Lolololololololololololololololol on the "I shot a deer and couldn't find it". I stopped following most hunting groups and pages for that same reason.


----------



## hana gray (11 mo ago)

Welcome aboard



Kodi nox​


----------



## hatcreekcc (5 mo ago)

RJAnnen said:


> I'm new to having a profile on archery talk however many years ago I bought a bow through a buddie from here... Well I have accumulated some archery equipment and it's time to sell. 2 youth Hoyt rukus bows in perfect condition and fully set up.
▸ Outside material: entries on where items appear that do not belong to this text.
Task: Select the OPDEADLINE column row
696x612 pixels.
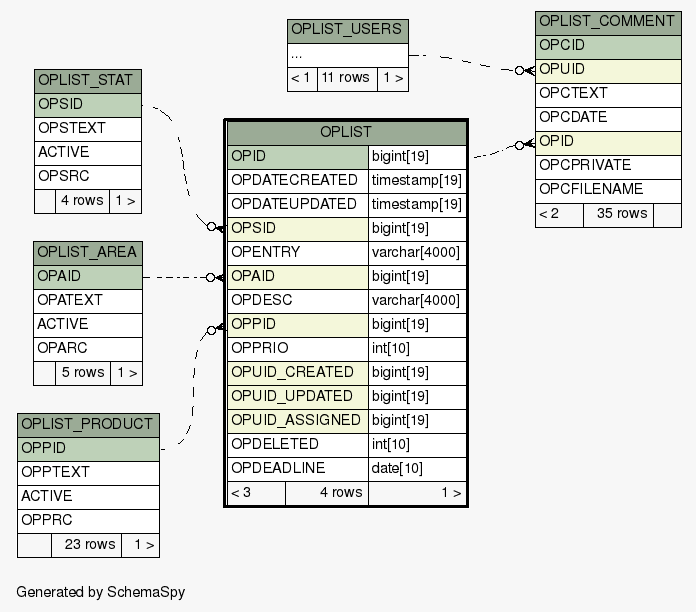Action: (297, 468)
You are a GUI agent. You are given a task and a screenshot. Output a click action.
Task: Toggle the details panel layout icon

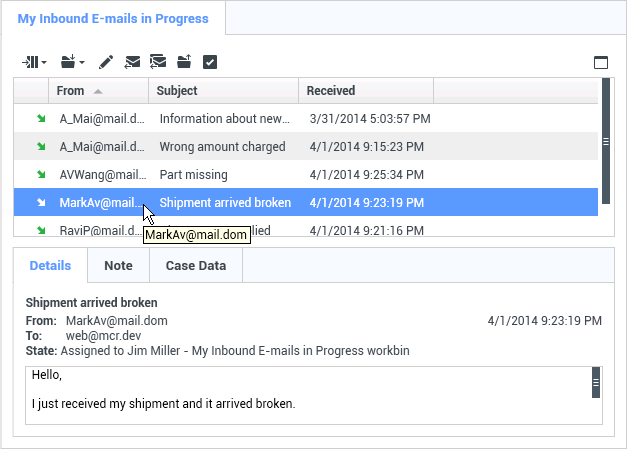point(601,62)
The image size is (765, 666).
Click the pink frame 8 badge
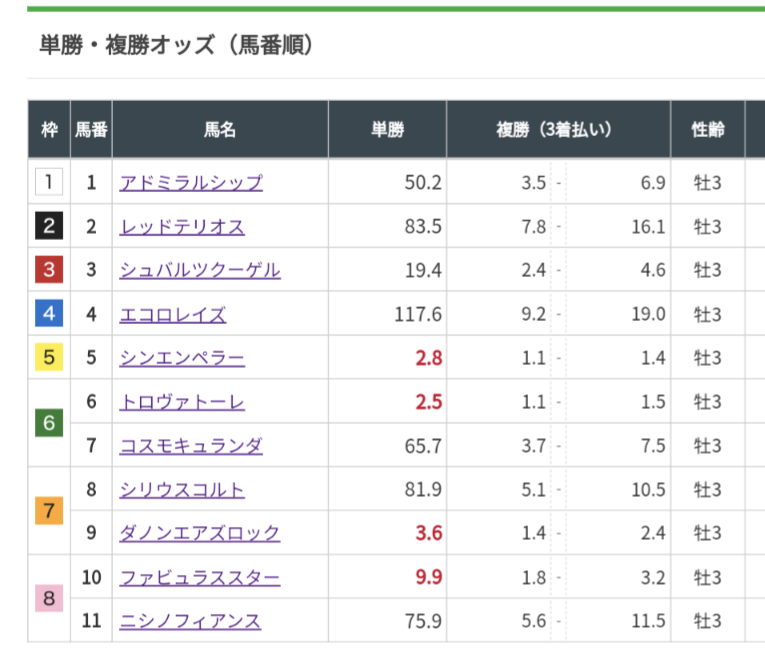[x=49, y=599]
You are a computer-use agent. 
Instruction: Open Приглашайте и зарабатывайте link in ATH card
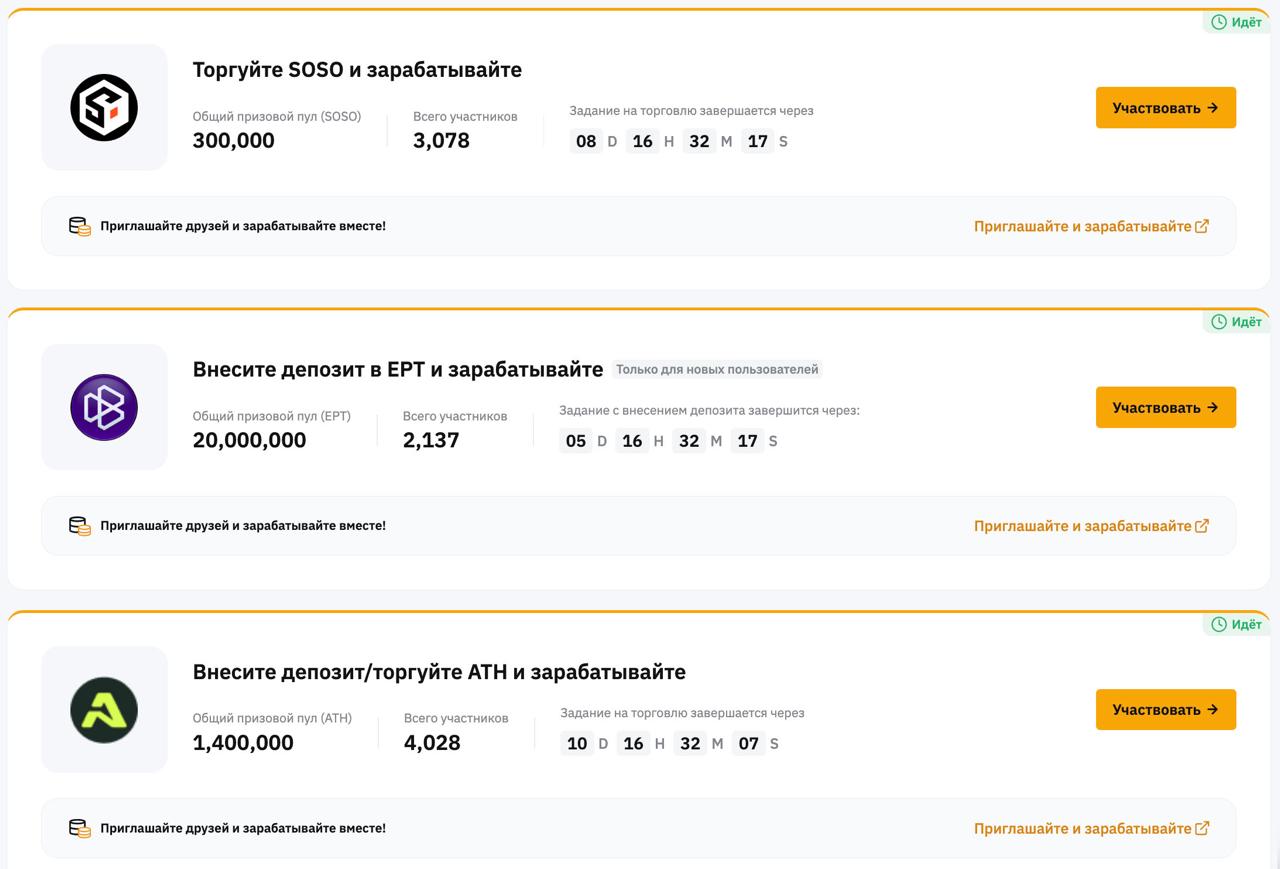point(1083,828)
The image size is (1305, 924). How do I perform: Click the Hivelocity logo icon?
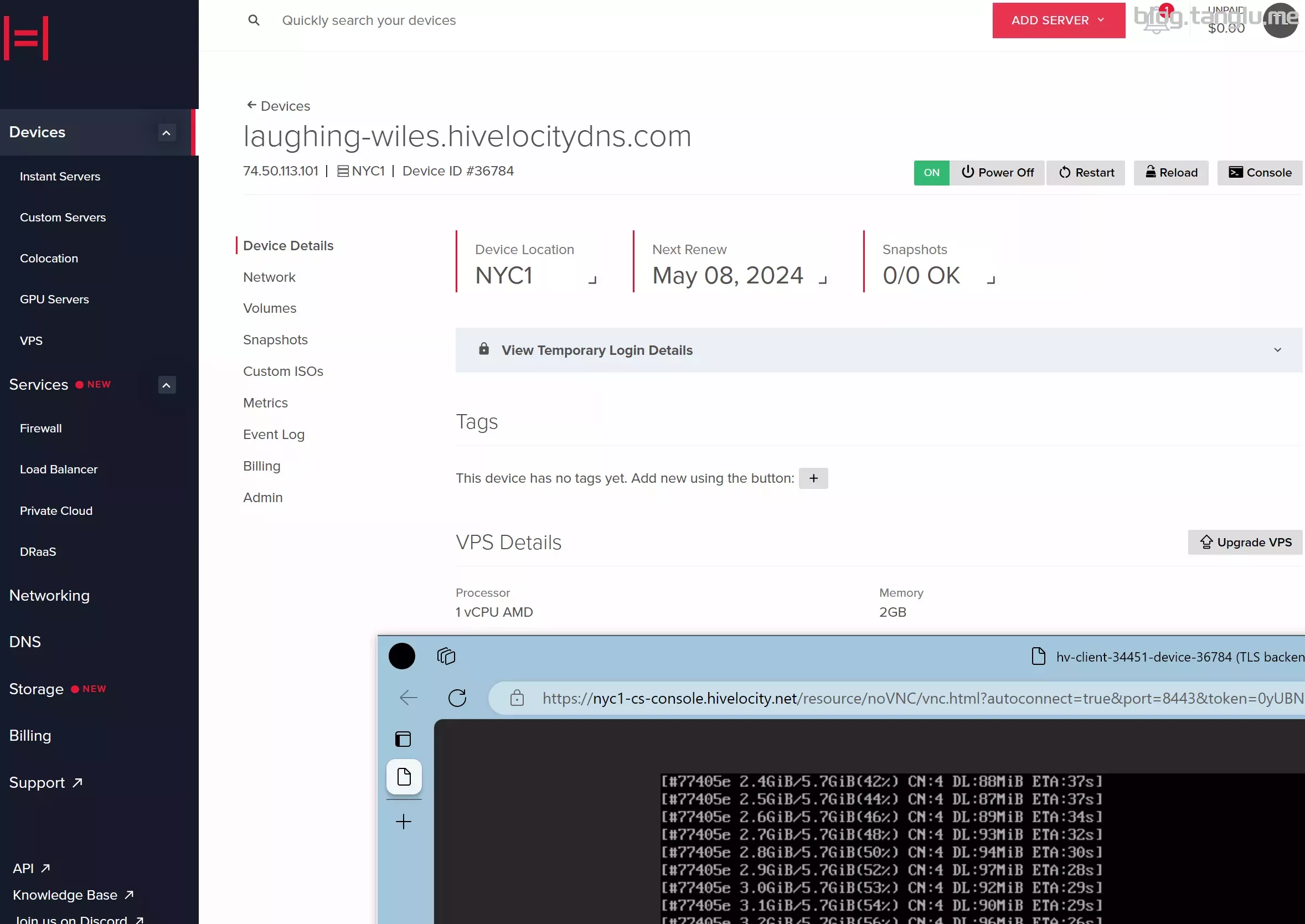click(x=26, y=38)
A Hoyt Charger that my wife shot, fully set up. And my elite energy 35 with 80 lb limbs. Kinda Leary selling all our stuff here but can't get it sold anywhere else.


Welcome aboard


----------



## rapids (Feb 28, 2003)

Welcome to AT from northern Illinois. You will need to be a member for 2 weeks and have 20 posts to access the classifieds.


----------



## NCbowhunter85 (Sep 24, 2019)

Welcome to AT, as it’s been stated above, in order to use the classifieds section you’ll need 2 weeks membership AND 20 posts.


----------



## Flat-Broke (Mar 3, 2006)

Welcome to AT


----------



## slowen (Jun 27, 2006)

Welcome… and the E 32 is a great bow.


----------



## Tim Roberts (Jul 13, 2002)

RJAnnen.


----------



## solomtnhunter (Nov 24, 2017)

welcome


----------



## bsfer (Feb 27, 2019)

Glad to have on the forum. Enjoy.


----------



## MuffinMan21 (1 mo ago)

Welcome to the forum!


----------



## 408hunting (Mar 29, 2018)

Welcome


----------



## theseeker66 (2 mo ago)

Good luck


----------



## Dustin Clays (Dec 6, 2021)

Welcome from TX. E35 with 80lb limbs…now that’s a sweet bow!


----------



## Harley18RK (Aug 19, 2019)

Welcome Aboard


----------



## Tsmith2966 (May 2, 2021)

Welcome!


----------



## buttercup (Mar 3, 2006)

Welcome buddy from Penn State


----------



## gweaver8409 (1 mo ago)

Welcome. I'm new here too. Looks a great site. I shoot an old American Eagle Recurve compound. 90# bow with 50% let off. Those were the days. My bow is in mint condition for as old as it is. Had a lot of people try to talk me out of it. It's a collector piece. They just don't make em like mine any more.


----------



## budscott0839 (1 mo ago)

Welcome from ohio


----------



## BrandonBailey0620 (12 mo ago)

Welcome to at


Sent from my iPhone using Tapatalk


----------



## m0l0nlabe (Aug 13, 2013)

welcome to AT


----------



## kdxsteve (Dec 10, 2014)

Welcome to AT from North Alabama


----------